On this system, Linux Mint 21.3 / Cinnamon, no gethostname or sethostname cli progs or scripts installed*, but hostnamectl works great, with these commands and some options, pretty complete:
status Show current hostname settings
hostname [NAME] Get/set system hostname
icon-name [NAME] Get/set icon name for host
chassis [NAME] Get/set chassis type for host
deployment [NAME] Get/set deployment environment for host
location [NAME] Get/set location for host
Options operate on remote or local computers, no pwd, specify host or machine, set name transiently or statically, and output to json=pretty|short|off .When I changed the hostname the profile with that hostname embedded (grayed out in the settings GUI) apparently prevented that profile from running, and thus Vivaldi process started but there was no graphical interface (GUI) at all, no interaction available (that I found) except to kill the process PID for Vivaldi. I read that changing my computer's hostname to what it was when the profile was created would allow use of Vivaldi -- lo and behold that worked!
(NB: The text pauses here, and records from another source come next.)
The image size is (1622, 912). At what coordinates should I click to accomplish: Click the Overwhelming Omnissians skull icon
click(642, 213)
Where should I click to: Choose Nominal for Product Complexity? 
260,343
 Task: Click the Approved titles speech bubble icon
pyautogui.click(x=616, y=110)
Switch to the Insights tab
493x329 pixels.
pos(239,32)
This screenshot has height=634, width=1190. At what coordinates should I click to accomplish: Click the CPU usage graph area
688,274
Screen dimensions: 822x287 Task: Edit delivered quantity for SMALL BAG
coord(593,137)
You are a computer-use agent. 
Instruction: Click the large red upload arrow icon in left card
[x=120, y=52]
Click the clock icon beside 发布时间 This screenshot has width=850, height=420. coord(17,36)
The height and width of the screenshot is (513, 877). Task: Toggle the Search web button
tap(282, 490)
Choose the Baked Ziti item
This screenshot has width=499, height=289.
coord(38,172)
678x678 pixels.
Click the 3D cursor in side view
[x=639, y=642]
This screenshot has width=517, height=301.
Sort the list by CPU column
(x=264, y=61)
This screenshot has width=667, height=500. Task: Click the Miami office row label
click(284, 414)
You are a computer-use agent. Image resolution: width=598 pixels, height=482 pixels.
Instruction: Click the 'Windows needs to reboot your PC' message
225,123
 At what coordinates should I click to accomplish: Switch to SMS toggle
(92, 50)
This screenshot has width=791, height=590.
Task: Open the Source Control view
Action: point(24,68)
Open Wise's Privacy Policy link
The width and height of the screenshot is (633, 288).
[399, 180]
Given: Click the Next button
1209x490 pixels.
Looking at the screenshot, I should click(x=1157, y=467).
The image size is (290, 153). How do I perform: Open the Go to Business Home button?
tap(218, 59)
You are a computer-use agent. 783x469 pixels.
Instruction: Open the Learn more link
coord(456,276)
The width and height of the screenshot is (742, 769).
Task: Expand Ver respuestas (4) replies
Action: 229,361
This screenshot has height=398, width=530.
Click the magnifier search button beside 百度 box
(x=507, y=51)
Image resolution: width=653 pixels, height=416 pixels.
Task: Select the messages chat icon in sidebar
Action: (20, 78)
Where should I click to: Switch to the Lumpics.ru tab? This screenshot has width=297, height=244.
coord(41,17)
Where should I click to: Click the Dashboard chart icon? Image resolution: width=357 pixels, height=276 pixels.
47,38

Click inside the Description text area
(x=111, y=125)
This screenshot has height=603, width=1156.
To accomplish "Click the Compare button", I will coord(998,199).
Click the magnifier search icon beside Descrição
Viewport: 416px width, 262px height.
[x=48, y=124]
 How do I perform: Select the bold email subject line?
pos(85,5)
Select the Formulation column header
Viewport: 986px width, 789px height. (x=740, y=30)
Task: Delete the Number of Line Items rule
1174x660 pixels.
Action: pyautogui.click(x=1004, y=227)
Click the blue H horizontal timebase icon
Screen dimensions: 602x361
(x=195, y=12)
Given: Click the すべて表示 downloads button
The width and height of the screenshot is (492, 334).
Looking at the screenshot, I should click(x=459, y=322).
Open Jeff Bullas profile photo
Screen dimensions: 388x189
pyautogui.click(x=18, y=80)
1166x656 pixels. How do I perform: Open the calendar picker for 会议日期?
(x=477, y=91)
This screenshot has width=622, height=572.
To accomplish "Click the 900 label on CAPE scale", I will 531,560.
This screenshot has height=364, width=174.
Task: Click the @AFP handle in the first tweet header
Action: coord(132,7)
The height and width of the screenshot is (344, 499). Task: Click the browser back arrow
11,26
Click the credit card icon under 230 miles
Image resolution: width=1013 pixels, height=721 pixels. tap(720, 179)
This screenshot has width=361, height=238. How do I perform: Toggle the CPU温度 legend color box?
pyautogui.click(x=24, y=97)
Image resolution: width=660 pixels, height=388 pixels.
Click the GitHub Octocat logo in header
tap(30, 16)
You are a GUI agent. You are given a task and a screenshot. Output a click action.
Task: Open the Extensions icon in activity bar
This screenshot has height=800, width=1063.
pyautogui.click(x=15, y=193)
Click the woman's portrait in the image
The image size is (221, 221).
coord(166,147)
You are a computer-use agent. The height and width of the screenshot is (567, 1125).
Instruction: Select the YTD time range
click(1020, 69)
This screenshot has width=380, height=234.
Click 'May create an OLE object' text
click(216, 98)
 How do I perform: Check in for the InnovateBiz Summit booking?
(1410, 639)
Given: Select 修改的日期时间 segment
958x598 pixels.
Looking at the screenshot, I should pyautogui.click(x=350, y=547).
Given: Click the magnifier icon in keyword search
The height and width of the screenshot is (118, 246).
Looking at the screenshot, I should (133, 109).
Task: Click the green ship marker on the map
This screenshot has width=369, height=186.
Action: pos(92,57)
I'm using it now, but also with superlonghostnameIdontlike
I'll try changing the hostname to shortname again and observe Vivaldi, let you know if it does start OK, but I assume it won't because it didn't.
Again, thanks for your interest.- although man getshostname does show there is a system-call in C programming language. It seems to be part of the installed C-language base, probably is, and usable in programming efforts; OTOH, hostnamectl is available on the cli....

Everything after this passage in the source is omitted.